Requirement:
Reproduce the part of the post on using means in impact assessments that begins at the words "It is always" and stops after "range of variation.".

===== Extracted text

Sum of us use means too
Sometimes, it feels like I might get a reputation as a nay-sayer: querying the wonderful world of data submissions.
It is always good to see others have such a bent, too. When it also relates to how data are provided/ presented/ used then it it doubly gratifying
As the title (punningly?) suggests, means are a way of expressing data. They also come with caveats: they may well be suitable, in certain circumstances, but also hide a lot too. Lintott and Mathews ( Biodi & Cons open access 2017) have looked at the use of means in EIAs. They are not impressed.
They note the risks in using means with skewed data sets, or without any description of the range of variation.
Looking at bat data they are clear in their concerns:
"we show that EIAs frequently summarise these data using the mean or fail to define the term ‘average’. This can lead to the systematic misinterpretation of evidence which has serious implications for assessing risk. There is therefore a pressing need for guidance to specify data processing techniques so that planning decisions are made on a firm evidence-base. By ensuring that data processing is systematic and transparent it will result in mitigation decisions and conservation strategies that are cost-effective and proportionate to the predicted degree of risk".
Unpicking that a little for bats (their preferred species group), they also suggest:
"the mean is unlikely to be a good summary of data that are skewed or highly clustered. For example bat activity is known to vary depending on factors such as temperature, seasonality, wind speed, and insect availability (Fischer et al. 2009); and for rare species where few data can be collected, the estimated mean will depend heavily on a small number of data points. For example, independent assessments showed that nightly bat activity did not conform to statistical normality at any of the 46 wind farm sites surveyed as part of the UK National Bats and Wind Turbines project (Mathews et al. 2016)."

==========
===== Stored rows

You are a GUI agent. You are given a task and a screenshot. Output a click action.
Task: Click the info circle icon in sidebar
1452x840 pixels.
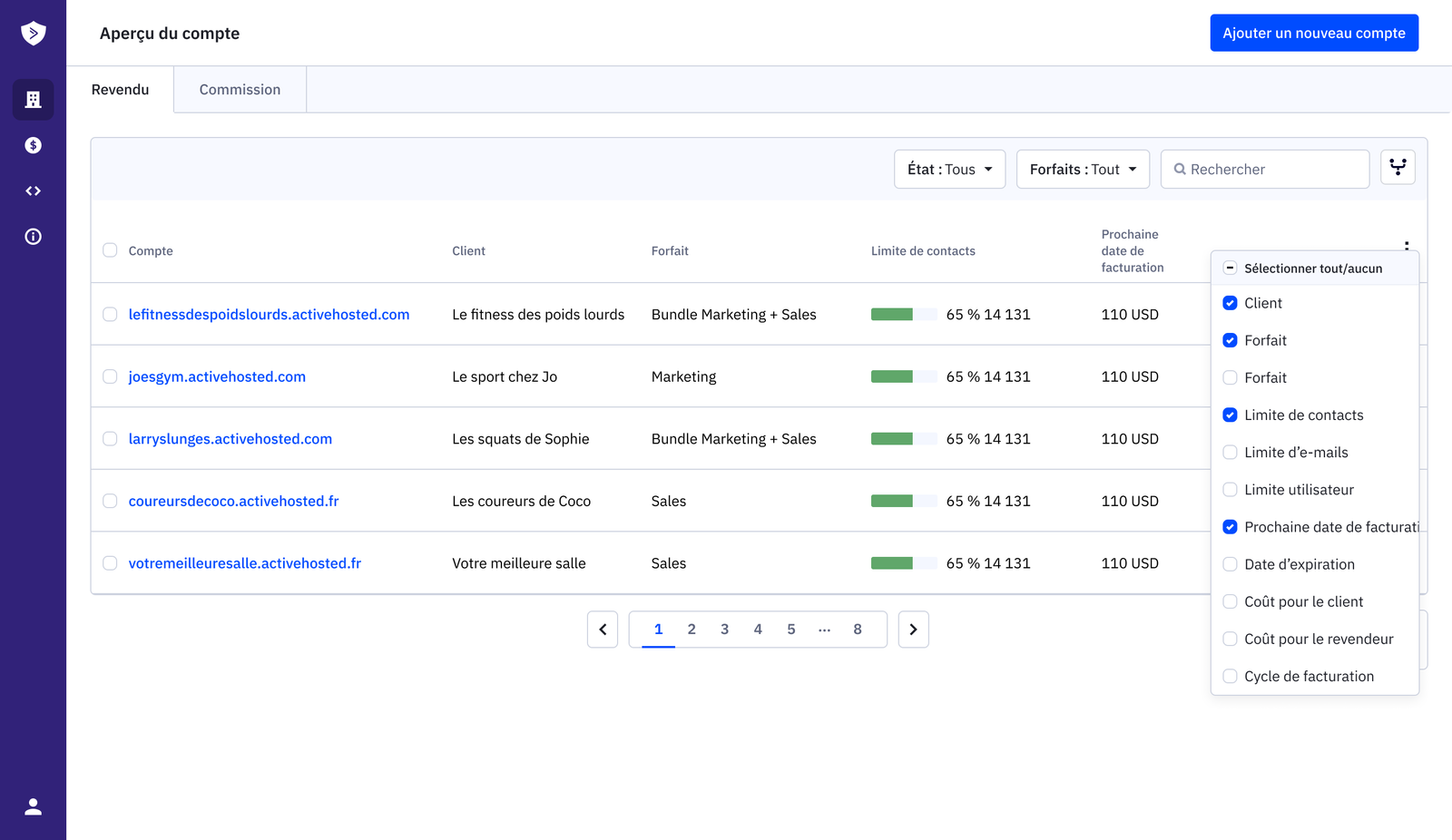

==========
===== Stored rows

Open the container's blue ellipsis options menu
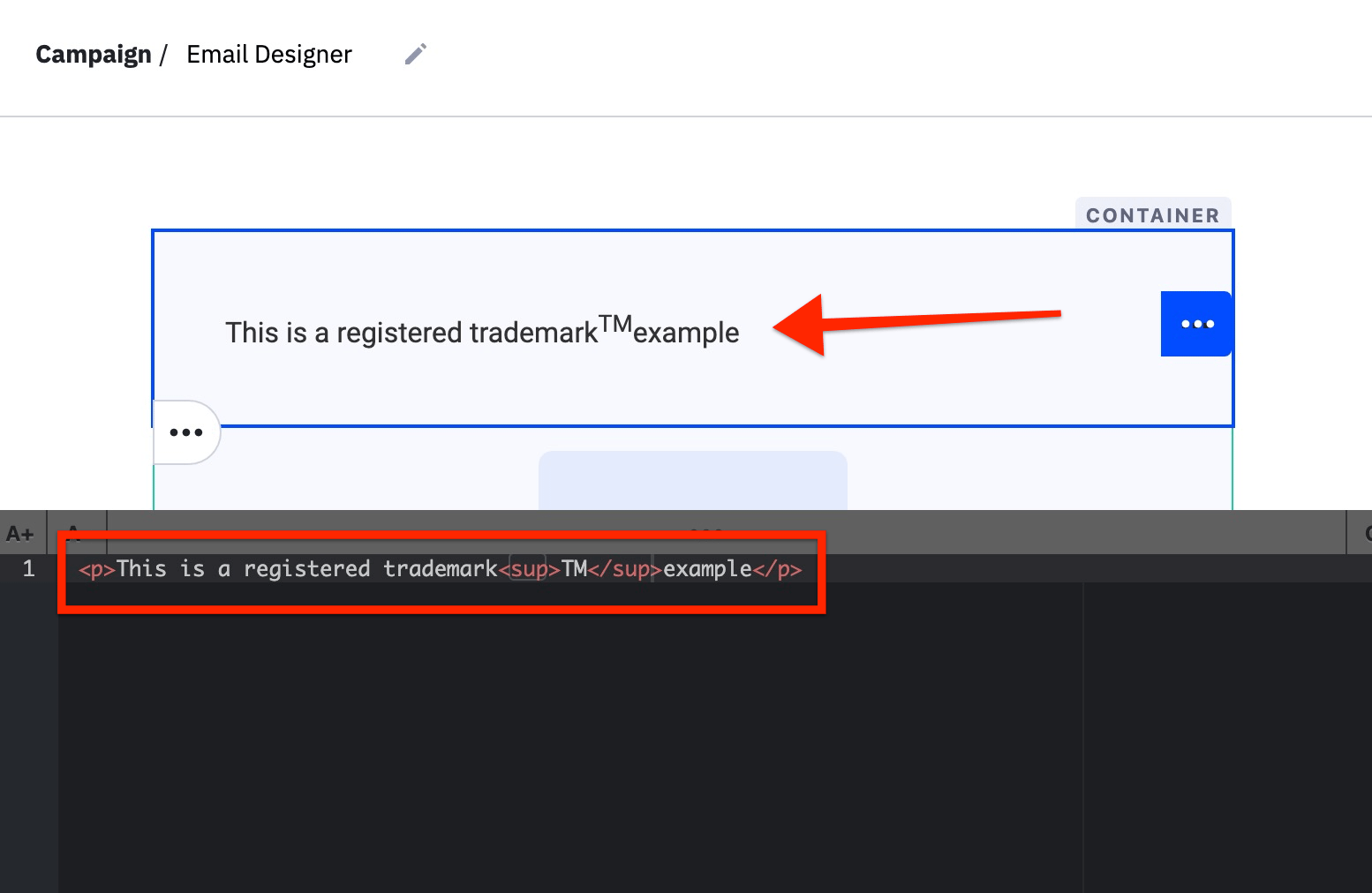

==========
===== Stored rows

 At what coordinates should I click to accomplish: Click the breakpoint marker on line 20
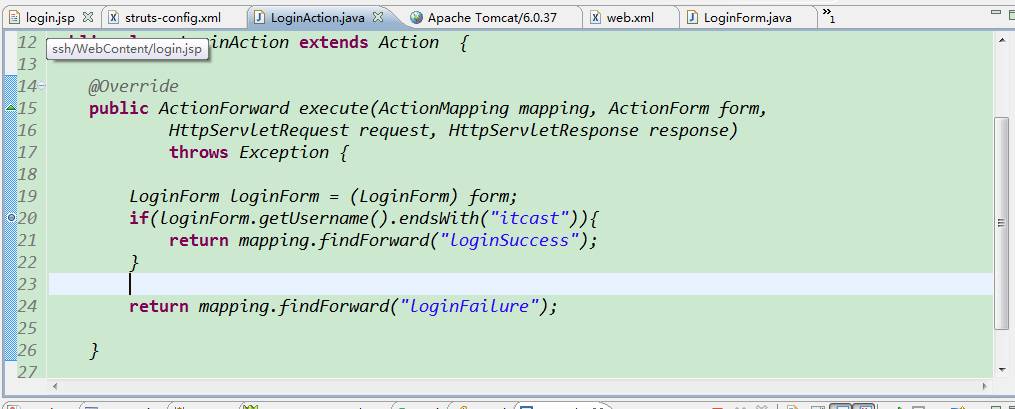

==========

Task response:
It is always good to see others have such a bent, too. When it also relates to how data are provided/ presented/ used then it it doubly gratifying
As the title (punningly?) suggests, means are a way of expressing data. They also come with caveats: they may well be suitable, in certain circumstances, but also hide a lot too. Lintott and Mathews ( Biodi & Cons open access 2017) have looked at the use of means in EIAs. They are not impressed.
They note the risks in using means with skewed data sets, or without any description of the range of variation.